# ID this mini phal



## The Orchid Boy (Mar 6, 2013)

This is a mini phal I got from Lowes a while ago. It loves to bloom. It looks like a doritaenopsis hybrid but I know the AOS said doritaenopsis will be registered as phalaenopsis now. I know it is almost impossible to ID some noid phals but I thought the unusual shape of the petals and lip might make it easier to ID or at least tell me what parents could be in its background. Here's the picture:


----------



## cnycharles (Mar 6, 2013)

you're right; it is a doritaenopsis  something with a peloric background


----------



## Ozpaph (Mar 6, 2013)

very pretty, but no idea.


----------



## NYEric (Mar 7, 2013)

cnycharles said:


> you're right; it is a doritaenopsis  something with a peloric background



Yep. if there was no tag visible, maybe its down in the pot?


----------



## The Orchid Boy (Mar 7, 2013)

I got this a year ago and have repotted it, no tag.


----------



## Drorchid (Mar 7, 2013)

Besides Doritis pulcherima, I can also see Phal. equestris in this hybrid.

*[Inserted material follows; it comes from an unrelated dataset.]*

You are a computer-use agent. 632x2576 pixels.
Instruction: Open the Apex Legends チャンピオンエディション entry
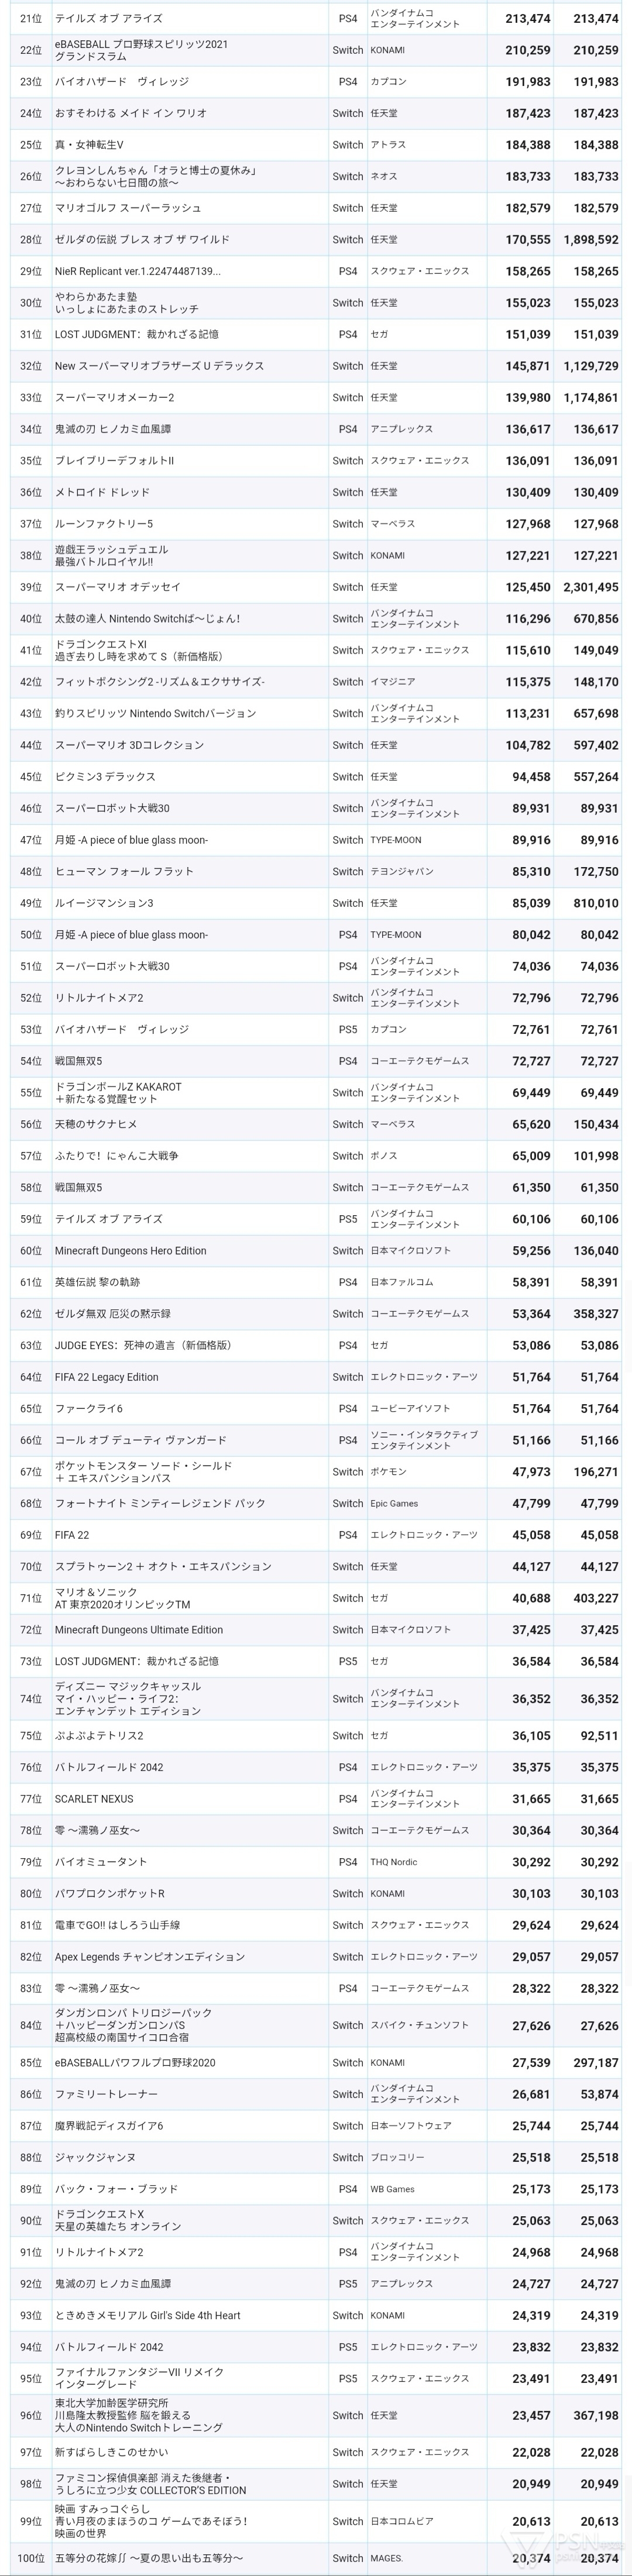pos(150,1957)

The primary hybrid between the two is Dtps. Purple Gem, but I don't think it is a straight Purple Gem, so I am guessing it is a Dtps. Purple Gem hybrid, just doing a wild guess, maybe Dtps. I-Hsin Purple Jewel (= Dtps. Purple Gem x Dtps. Taisuco Jewel).

See here for a picture:
http://www.flickr.com/photos/4csisters/3760426978/

Robert


----------